Après ses adaptations de Pagnol, Claude Berri livre une comédie dramatique d'après un bouquin de Marcel Aymé paru en 1948 qui raconte les règlements de compte entre plusieurs habitants d'une petite bourgade française juste après la guerre. Autrement dit, Berri fait revivre une période trouble de notre Histoire qui sent à plein nez l'épuration et la chasse aux collabos à la Libération. Et ça vaut le détour !

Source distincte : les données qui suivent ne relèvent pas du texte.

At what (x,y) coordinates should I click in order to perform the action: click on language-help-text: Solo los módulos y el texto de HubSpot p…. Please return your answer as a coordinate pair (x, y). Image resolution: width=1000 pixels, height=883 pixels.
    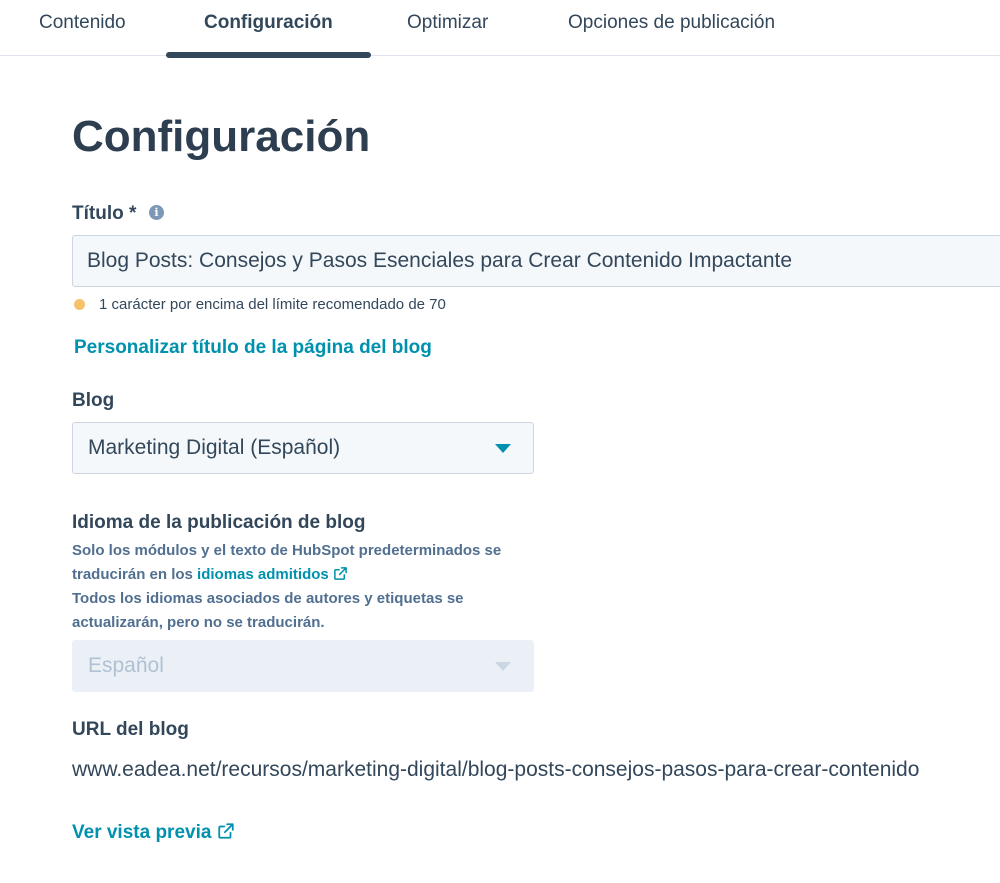
    Looking at the image, I should click on (307, 587).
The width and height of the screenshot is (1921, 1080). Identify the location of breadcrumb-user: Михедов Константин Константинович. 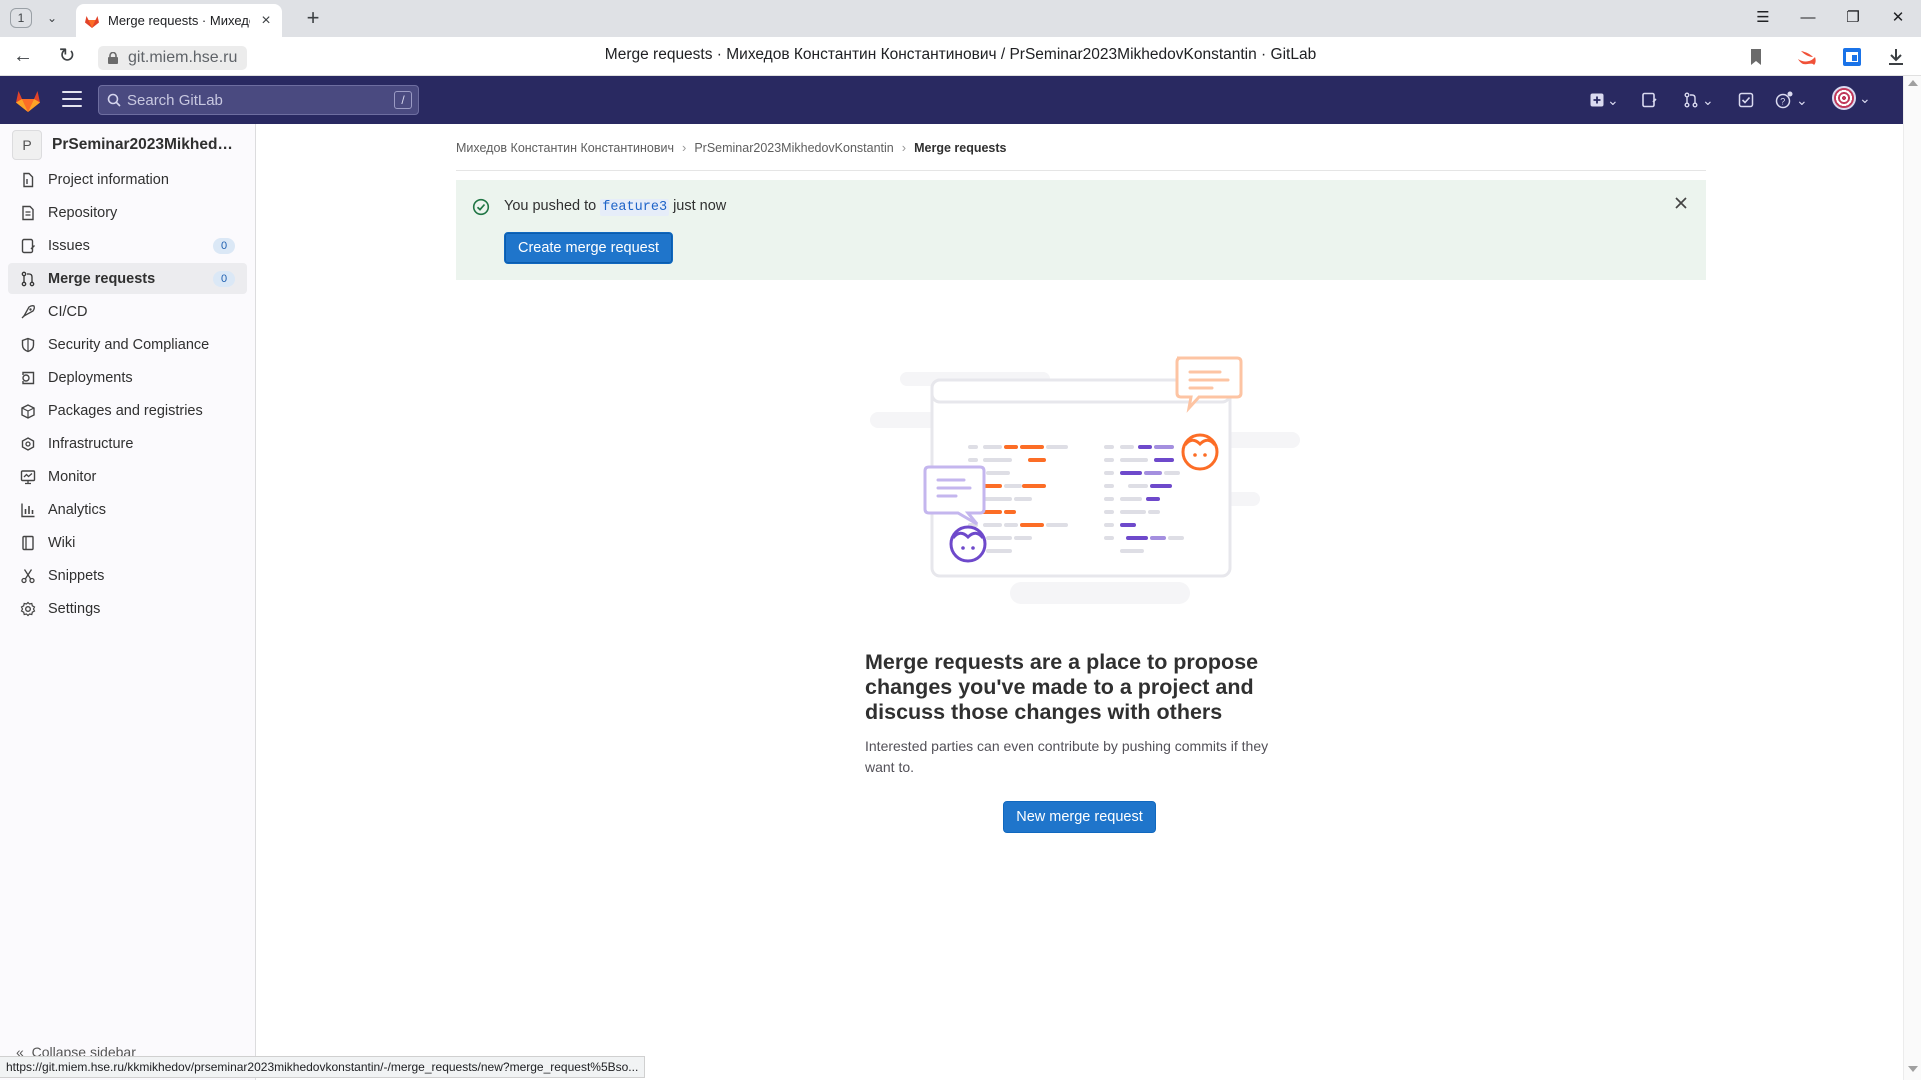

A travers cette bourgade provinciale et une galerie de portraits pittoresques en proie aux dénonciations, à la calomnie et à l'hypocrisie qu'il dénonce par un humour très noir, le réalisateur signe une chronique grinçante des années d'immédiate après-guerre, une réflexion sur la nature humaine qui ne manque pas de piquant, bien qu'il ait un peu adouci le ton extrêmement féroce du bouquin, mais où les personnages importent plus que la période décrite. Le film est traité comme une fable, non comme une reconstitution historique.
Pour ces portraits au vitriol, Berri fait appel à un gratin d'acteurs français, on pourrait même presque dire que le film ne vaut que pour ça, mais pas que, car l'ensemble est un régal. Chacun type un caractère et se paie une tranche de cabotinage (mais dans le bon sens du terme), c'est carrément jubilatoire. On trouve en effet Noiret en prof désabusé et idéaliste, Blanc en militant communiste moraliste, Marielle en ex-pétainiste désorienté et hypocrite, Prévost en arriviste odieux, Galabru en ignoble notable enrichi par le marché noir, Lucchini en intello illuminé, et un Depardieu impérial, tonitruant et dantesque en cafetier alcoolique touché par la poésie... autant dire que les numéros de ces grands acteurs se dégustent littéralement, bref c'est l'exemple d'un bon film français de ces années 90 à une époque où le cinéma français avait encore une signification.